ОТРЫВОК -

Как я понимал, к этим принципам относилось представление о человеческом организме и психических способностях к ощущению, чувствованию, мышлению и желаниям как о всего лишь очень сложно устроенной машине, неспособной к независимой деятельности. Подлинный человек, «постоянное неизменное Я» должно быть хозяином и управителем этой машины. Но почти у всех людей этот хозяин отсутствует или спит. Таким о разом, внешне напоминающие людей, они на самом деле автоматы, отвечающие на стимулы, приходящие от их органов чувств. Иллюзия обладания «Я» исходит от природы сознания, придающего вкус реальности всему, до чего бы оно ни дотрагивалось. То, что люди называют «Я» не более чем текущий поток сознания. В этом Гурджиев полностью соглашался с философами-скептиками, в особенности с Дэвидом Хьюмом. Однако, человек мог приобрести «постоянное неизменное Я», разумеется, за определенную плату. Никто не мог заплатить за другого. Каждый должен был сделать свою работу сам, но только очень немногие могли сделать ее в одиночку. Поэтому группы и учителя необходимы для создания верных условий, а не для того, чтобы давать помощь, которую несет группа.

ИСХОДНЫЕ ДАННЫЕ -

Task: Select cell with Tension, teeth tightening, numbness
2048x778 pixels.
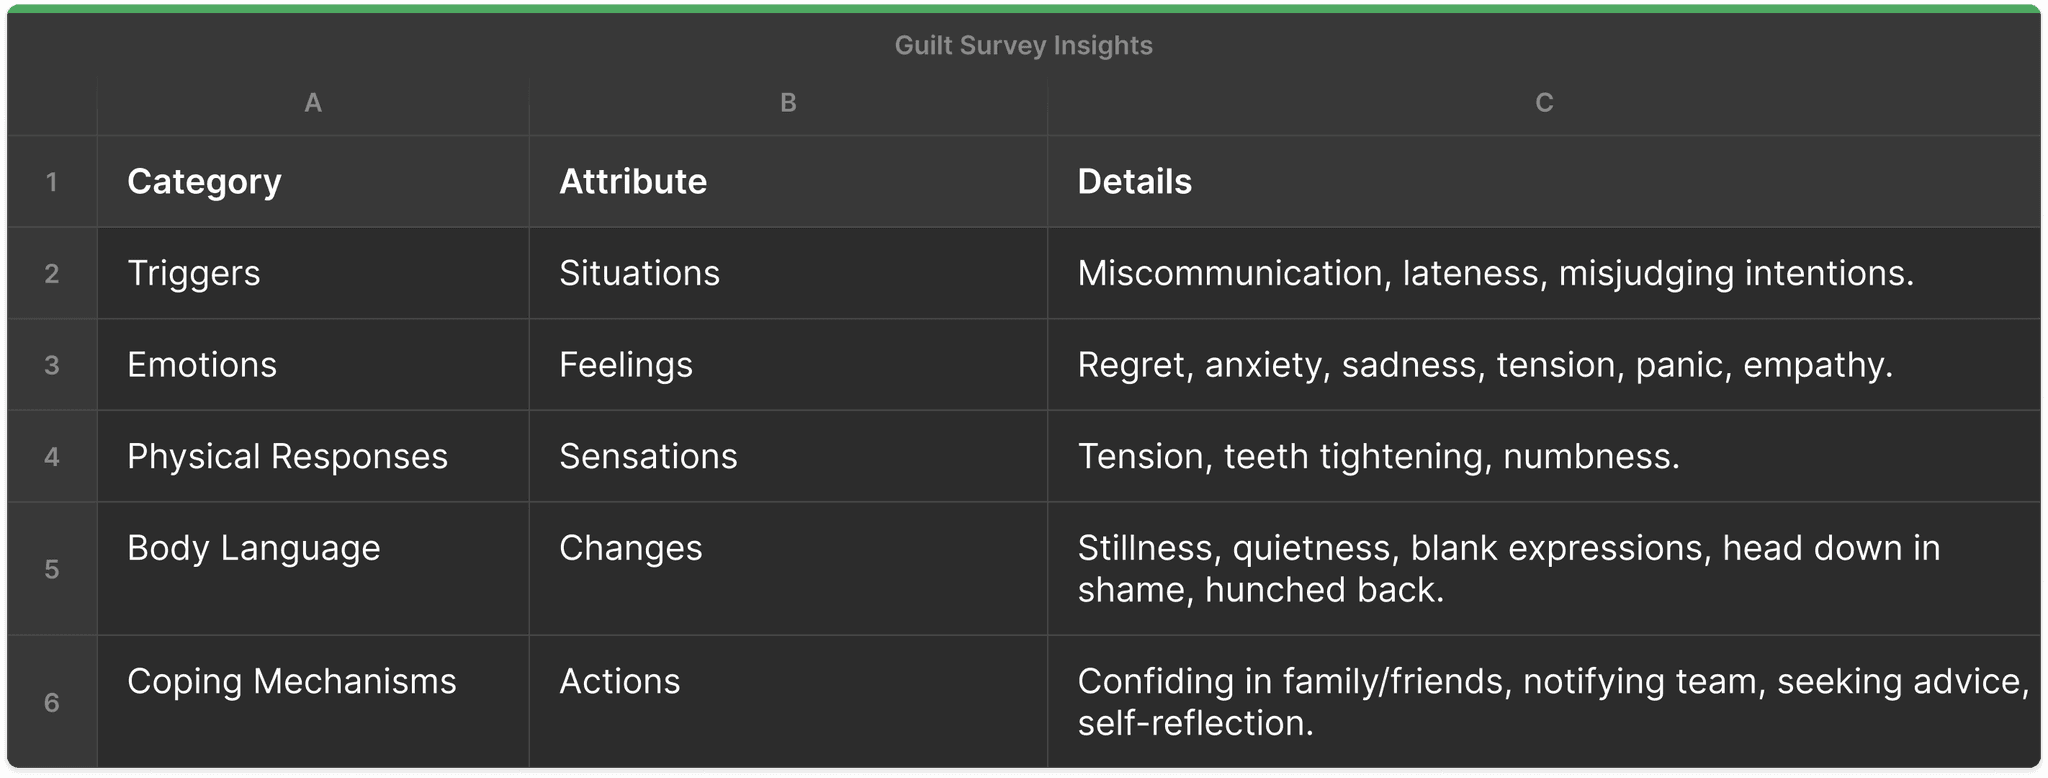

ЗАДАНИЕ - Продолжите отрывок об учении Гурджиева, начав сразу после его последнего предложения.

ОТВЕТ -
Создание верных условий зависит от силы и мудрости того, кто за это берется. Я все больше убеждался в ограниченности моих сил и тем более мудрости. Я не смел взять на себя ответственность за внутренний мир другого человека, как это делал Гурджиев. Помню, как однажды он особенно мерзко вел себя с одной почтенной дамой, сидящей за его столом, а потом повернулся ко мне и спросил: «Вас шокирует такое бесстыдство?» Я ответил: «Нет. Вы знаете, что делаете.» Он ответил «Да. Это наука. Я владею наукой о человеке и человеческой психике. Поэтому я могу делать то, чего не могут другие. Если другие станут поступать, как я, они могут убить. Даже я иногда допускаю ошибки: но я умею их исправлять.»
Семинар 1953 года был рискованным мероприятием. Помимо моей воли сложились более напряженные условия, чем я мог предвидеть. Несколько человек прошло через жесточайший эмоциональный кризис. На какой-то момент ситуация стала угрожающей, но потом чудом все стало на свои места, и многие из присутствовавших уезжали уверенные, что для работы необходимы еще более суровые условия. Другие были напуганы и не согласились бы пережить такое еще раз.
За те две недели, что мы провели вместе, я получил четкое указание во время одной из медитаций. В грудной клетке я услышал голос, который несколько раз произнес: «Иди на Восток.» Я рассказал жене и ближайшим друзьям об этом переживании, и они согласились, что я должен следовать полученному указанию.